Gail Steinhart, co-chair of the working group, forwarded me a link to this paper during the summer, and I’m very pleased to have read it. The group, formed in 2006, has been investigating issues, current activities, and opportunities for the Library to get involved in “digital research data curation.” Thus, it serves as a very useful US equivalent to our DISC-UK State of the Art Review, but also hones in on the specific issues within a given institution, which is what I’d like to help the Information Services do within the University of Edinburgh.

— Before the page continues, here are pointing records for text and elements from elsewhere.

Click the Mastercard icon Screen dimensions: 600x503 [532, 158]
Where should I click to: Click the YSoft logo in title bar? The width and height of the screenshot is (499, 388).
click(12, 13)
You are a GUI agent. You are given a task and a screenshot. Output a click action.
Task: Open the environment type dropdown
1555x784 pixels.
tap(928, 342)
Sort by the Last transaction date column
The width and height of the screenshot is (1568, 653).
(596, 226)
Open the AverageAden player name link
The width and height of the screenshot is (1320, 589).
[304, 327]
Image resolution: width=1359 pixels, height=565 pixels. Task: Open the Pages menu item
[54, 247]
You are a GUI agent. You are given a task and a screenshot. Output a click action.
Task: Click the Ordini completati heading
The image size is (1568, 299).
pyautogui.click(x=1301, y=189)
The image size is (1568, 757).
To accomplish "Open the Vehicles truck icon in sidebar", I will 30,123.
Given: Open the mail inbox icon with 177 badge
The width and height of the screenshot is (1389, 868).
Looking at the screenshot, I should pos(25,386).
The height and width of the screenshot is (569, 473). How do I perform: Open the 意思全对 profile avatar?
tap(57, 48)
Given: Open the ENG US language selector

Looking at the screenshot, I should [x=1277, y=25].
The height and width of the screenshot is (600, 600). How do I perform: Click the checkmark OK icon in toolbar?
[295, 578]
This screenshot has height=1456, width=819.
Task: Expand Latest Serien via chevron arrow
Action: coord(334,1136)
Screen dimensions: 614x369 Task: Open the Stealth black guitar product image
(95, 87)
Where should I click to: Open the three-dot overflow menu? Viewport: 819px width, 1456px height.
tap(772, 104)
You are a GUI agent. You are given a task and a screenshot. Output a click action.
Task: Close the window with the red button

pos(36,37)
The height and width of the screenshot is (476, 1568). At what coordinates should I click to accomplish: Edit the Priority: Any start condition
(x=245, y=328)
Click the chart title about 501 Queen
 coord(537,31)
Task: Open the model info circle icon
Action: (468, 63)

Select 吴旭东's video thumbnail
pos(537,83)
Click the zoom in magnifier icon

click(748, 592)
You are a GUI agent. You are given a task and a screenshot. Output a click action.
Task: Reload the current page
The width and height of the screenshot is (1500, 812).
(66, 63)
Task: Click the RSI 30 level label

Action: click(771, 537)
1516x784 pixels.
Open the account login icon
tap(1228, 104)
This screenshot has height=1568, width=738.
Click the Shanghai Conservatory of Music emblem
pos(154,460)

The white paper begins with an environmental scan beyond Cornell, before turning to the strengths and potential areas of collaboration within the University. It looks at the actual and potential role of the academic research library, international organisations such as CODATA, activities in the UK including the importance of Liz Lyon’s 2007 report on roles and responsibilities, the EU DRIVER project, The Australian National Data Service and the activities at Monash University (“noteworthy in terms of utilizing institutional repositories for research data”), and developments in the US including the formation of the federal Interagency Working Group on Digital Data and the DataNet initiative funded by the NSF, as well as recent commercial activities by Sun, Google, and Microsoft. Institutions within the US mentioned for moving forward the state of the art include the San Diego Supercomputer Centre (for SRB, iRODS, and Data Central), Purdue University (for its Distributed Data Curation Centre, D2C2), University of Washington and Johns Hopkins University.
Four US universities are named as pursuing educational opportunities in data curation – Indiana University’s School of Informatics, University of Illinois at Urbana-Champaign, University of North Carolina at Chapel Hill, and Syracuse University.
A section on data curation issues covers financial sustainability, appraisal and selection, digital preservation, intellectual property, confidentiality and privacy, and participation by data owners. The recommendations made by the group include the need to seek out and cultivate partnerships, and the need to develop new services for Cornell researchers.